KYIV BLOG: Ukraine not out of the woods yet

By bne IntelliNews August 28, 2015

Ben Aris in Moscow -

 

The $3.6bn debt deal announced on August 27 by Ukraine’s Ministry of Finance, where private bondholders agreed to take a 20% writedown on the face value of $18bn in government debt, is very good news. Yet it’s not a done deal and the final sum that will be restructured will almost certainly be less than the headline figure.

As bne reported, this is only a preliminary deal, which still has to be approved by the holders of the bonds – a process that will last well into October.

What was actually agreed was that in principle some of the bondholders – those that were members of the ad hoc credit committee, especially Franklin Templeton, which holds some $8bn – would agree to this 20% haircut.

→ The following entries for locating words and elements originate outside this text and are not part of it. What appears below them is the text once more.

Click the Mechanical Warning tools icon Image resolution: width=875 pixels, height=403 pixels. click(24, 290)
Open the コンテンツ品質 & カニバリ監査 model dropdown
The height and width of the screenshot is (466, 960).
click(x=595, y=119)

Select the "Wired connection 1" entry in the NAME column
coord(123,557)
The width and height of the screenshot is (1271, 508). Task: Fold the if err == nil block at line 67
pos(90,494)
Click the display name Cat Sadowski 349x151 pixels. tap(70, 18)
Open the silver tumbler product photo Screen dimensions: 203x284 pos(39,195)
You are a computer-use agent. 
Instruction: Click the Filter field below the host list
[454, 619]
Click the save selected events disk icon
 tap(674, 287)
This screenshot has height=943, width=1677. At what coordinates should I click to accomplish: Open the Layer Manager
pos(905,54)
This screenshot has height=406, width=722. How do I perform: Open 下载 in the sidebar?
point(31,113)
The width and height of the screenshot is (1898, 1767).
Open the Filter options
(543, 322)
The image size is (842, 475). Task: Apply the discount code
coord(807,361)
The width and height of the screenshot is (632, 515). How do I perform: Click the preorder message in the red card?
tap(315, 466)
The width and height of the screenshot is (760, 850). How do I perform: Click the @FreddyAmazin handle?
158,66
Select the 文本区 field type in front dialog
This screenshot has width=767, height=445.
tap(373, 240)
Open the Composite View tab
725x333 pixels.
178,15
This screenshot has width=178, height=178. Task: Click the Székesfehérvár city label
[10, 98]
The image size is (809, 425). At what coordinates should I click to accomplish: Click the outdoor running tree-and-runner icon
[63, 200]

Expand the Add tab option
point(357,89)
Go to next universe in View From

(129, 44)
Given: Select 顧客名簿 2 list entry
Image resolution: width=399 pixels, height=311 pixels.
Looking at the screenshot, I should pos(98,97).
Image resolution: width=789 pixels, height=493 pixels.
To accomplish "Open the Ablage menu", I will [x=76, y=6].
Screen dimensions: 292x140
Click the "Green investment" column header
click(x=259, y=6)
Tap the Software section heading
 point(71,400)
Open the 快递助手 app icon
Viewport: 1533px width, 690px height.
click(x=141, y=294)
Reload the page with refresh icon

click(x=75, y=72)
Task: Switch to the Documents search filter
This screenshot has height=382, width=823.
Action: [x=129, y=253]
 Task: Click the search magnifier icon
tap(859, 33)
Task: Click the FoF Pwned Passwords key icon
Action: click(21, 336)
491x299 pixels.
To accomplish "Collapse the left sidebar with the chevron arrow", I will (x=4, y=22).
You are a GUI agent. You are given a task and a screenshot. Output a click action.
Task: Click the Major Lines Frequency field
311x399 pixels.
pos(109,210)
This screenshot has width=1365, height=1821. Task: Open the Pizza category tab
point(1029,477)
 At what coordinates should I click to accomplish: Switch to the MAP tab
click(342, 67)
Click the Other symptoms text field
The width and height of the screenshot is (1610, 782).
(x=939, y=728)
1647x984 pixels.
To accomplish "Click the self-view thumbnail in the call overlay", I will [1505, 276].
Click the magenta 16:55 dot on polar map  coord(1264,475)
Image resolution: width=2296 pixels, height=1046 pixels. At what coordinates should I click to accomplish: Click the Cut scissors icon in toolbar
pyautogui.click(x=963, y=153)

But as Ukrainian Finance Minister Natalie Jaresko said, this committee only holds a supermajority share in ”some” of the bonds where it can force a deal on the other investors. That means the rest of the bondholders also need to sign off on the deal on “most” of the bonds, an outcome that remains uncertain. The bondholder approval process for the deal will actually only start in the middle of September and then the investors have 21 days to make up their minds.

The head of the International Monetary Fund (IMF), Christine Lagarde, highlighted the fact that a lot of work has still to be done in a statement announcing the downgrade. And more ominously, Fitch said that it “does not envisage developments that would result in a positive rating action at this time.”

A full-on default of Russia’s $3bn Eurobond would only make matters worse.